10. Dora (Fernanda Montenegro), de Central do Brasil (1998)
Mais uma das milhares de professoras maltratadas pelo sistema de ensino no Brasil, Dora encontrou outra forma de garantir sua sobrevivência: escrevendo cartas para pessoas analfabetas na Central do Brasil, uma das maiores estações rodoviárias do Rio de Janeiro. Ainda que de forma involuntária, acaba ficando responsável por uma criança, o pequeno Josué (Vinícius de Oliveira), e parte com ele pelo interior do país até encontrar o pai do menino. A atuação de Fernanda Montenegro, como Dora, lhe valeu uma indicação ao Oscar – feito inédito, e até então único, para uma artista brasileira – e o Urso de Prata de Melhor Atriz no Festival de Berlim, além de troféus nos festivais de Havana, Ft. Lauderdale, SESC Melhores Filmes, críticos de Los Angeles, National Board of Review, Associação Paulista de Críticos de Arte e no Prêmio Guarani de Cinema Brasileiro. Reconhecimentos não menos do que justos para a maior atriz do cinema nacional!

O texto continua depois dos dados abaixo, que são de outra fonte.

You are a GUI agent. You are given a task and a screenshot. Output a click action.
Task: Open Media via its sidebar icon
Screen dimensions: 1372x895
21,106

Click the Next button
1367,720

9. Zé Pequeno (Leandro Firmino), de Cidade de Deus (2002)
“Dadinho o caralh*, o meu nome é Zé Pequeno, porr*!” é, por si só, uma das frases mais emblemáticas do cinema nacional. E quem a diz é, obviamente, Zé Pequeno, que deixou de ser o menino da infância para se tornar um dos maiores bandidos da favela Cidade de Deus, no Rio de Janeiro. Essa apresentação bombástica é resultado da entrega e energia de Leandro Firmino – que, na época, assinava Leandro Firmino da Hora – rapaz daquela mesma comunidade que, interessado em seguir carreira artística, teve com o diretor Fernando Meirelles sua primeira oportunidade como ator (no curta Palace II, 2000). Desde então, Firmino já apareceu em mais de uma dezena de outros projetos no cinema, tendo trabalhado com diretores como Paulo Betti, Moacyr Góes e até o inglês Stephen Daldry! E Cidade de Deus, o filme, levou mais de 3 milhões de espectadores aos cinemas e somou 4 indicações ao Oscar, feito histórico para o cinema nacional, e que até hoje não foi superado.

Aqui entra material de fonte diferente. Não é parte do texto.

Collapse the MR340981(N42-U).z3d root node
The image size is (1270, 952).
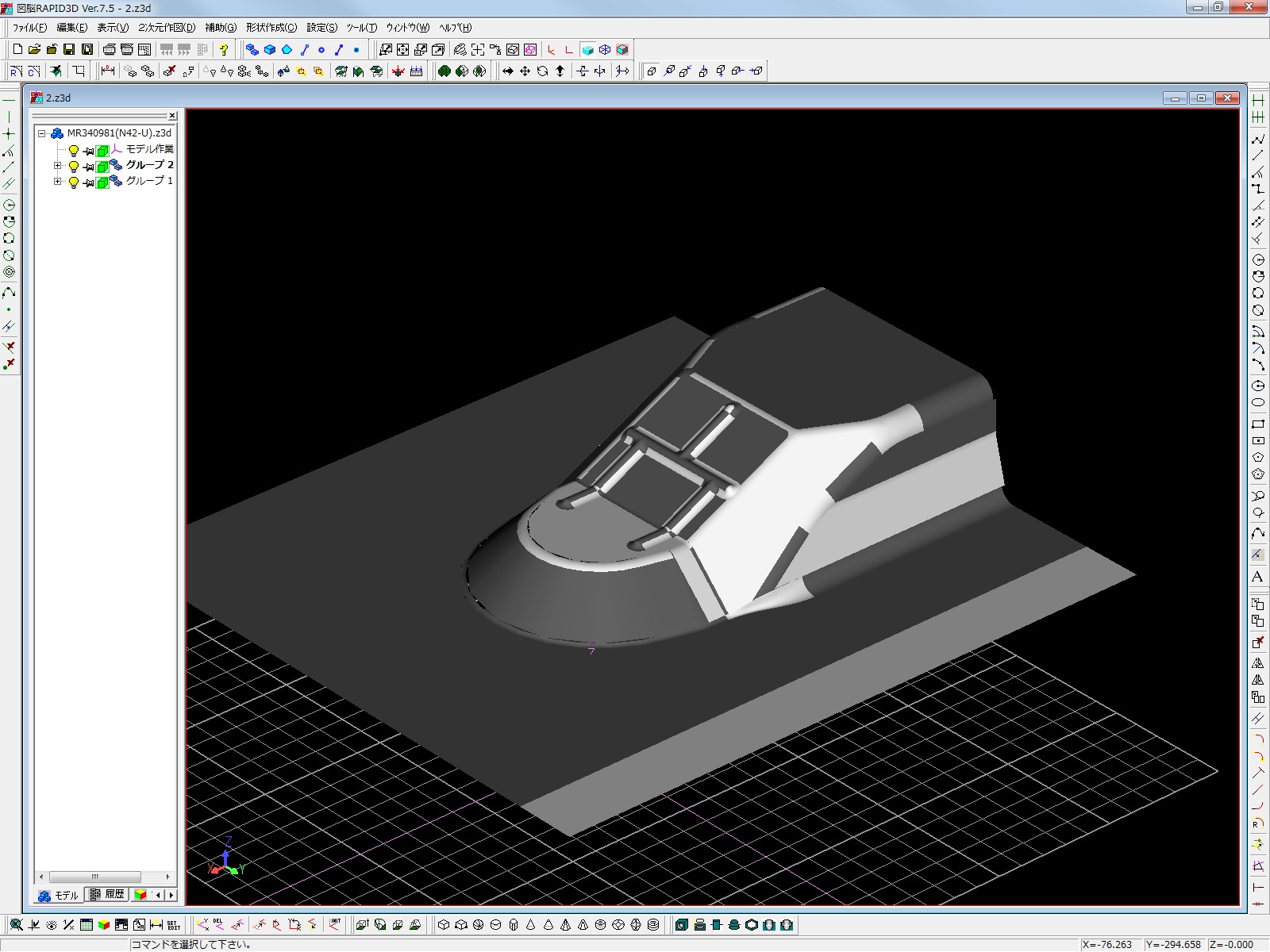tap(42, 134)
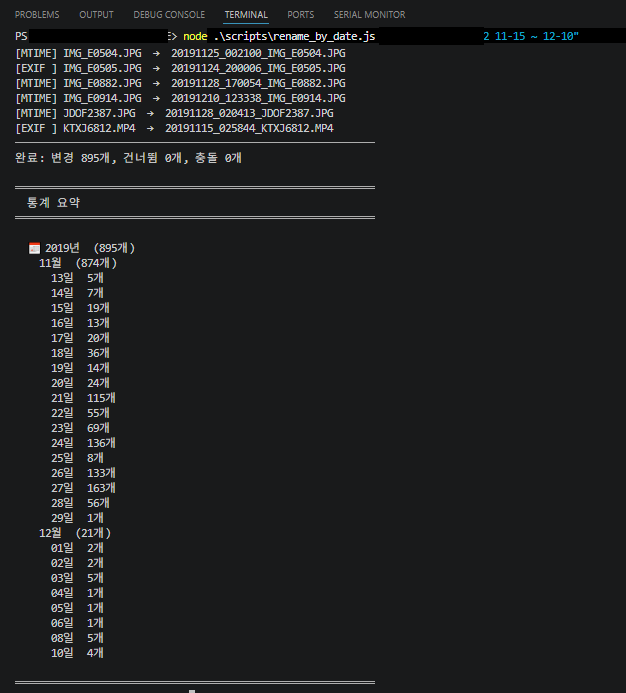The width and height of the screenshot is (626, 693).
Task: Click the calendar emoji beside 2019년
Action: click(34, 248)
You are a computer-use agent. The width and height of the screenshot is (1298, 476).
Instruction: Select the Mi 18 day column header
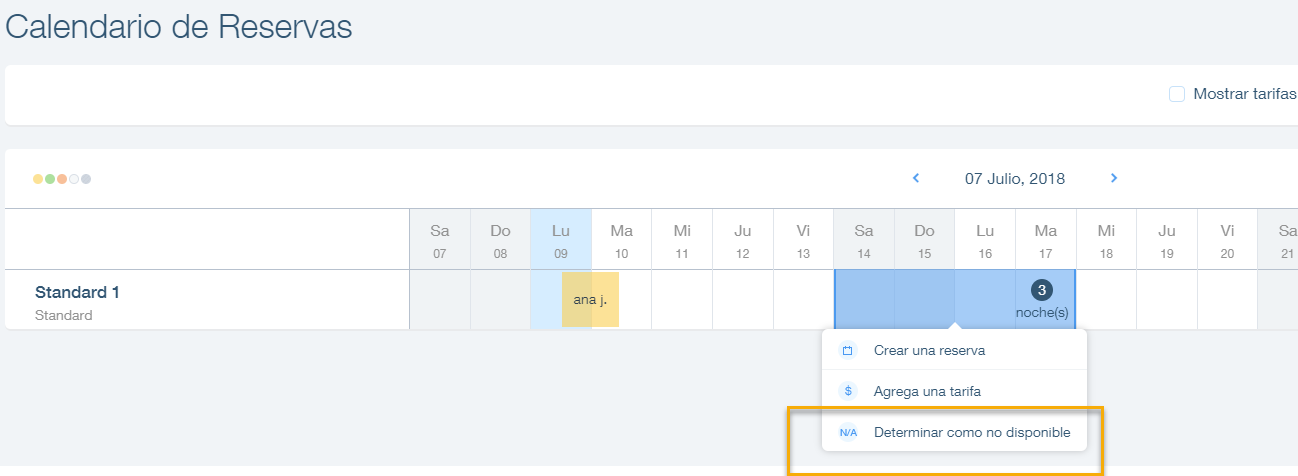(1106, 240)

8. Pixote (Fernando Ramos da Silva), de Pixote: A Lei do Mais Fraco (1981)
Quando Hector Babenco decidiu adaptar o livro de José Louzeiro sobre um garoto de rua envolvido em drogas e prostituição, chegou a conclusão que apenas alguém que tivesse passado por tudo isso poderia ser convincente na ficção. Essa busca o levou a entrevistar mais de 3 mil meninos até encontrar Fernando Ramos da Silva, de 11 anos. Segundo o diretor, o que o levou a escolhê-lo foram seus “olhos tristes”. Sem nunca ter atuado, virou protagonista de um dos maiores sucessos nacionais daquele ano, indicado ao Globo de Ouro, premiado nos festivais de Locarno e San Sebastian, no National Board of Review e pelos críticos de Los Angeles, Boston, Nova Iorque e Sociedade Nacional dos Críticos de Cinema dos EUA. Fernando, no entanto, não soube aproveitar essa fama, e logo voltava à vida de antes, tendo retornado ao vício e ao crime. No dia 25 de agosto de 1987, aos 19 anos, foi morto pela polícia dentro da própria casa, em Diadema, Grande São Paulo. Sua história foi contada no filme Quem Matou Pixote? (1996), de José Joffily, e a atuação de Cassiano Carneiro como Fernando lhe valeu prêmios de Melhor Ator nos festivais de Gramado, Havana e pela Associação Paulista de Críticos de Arte.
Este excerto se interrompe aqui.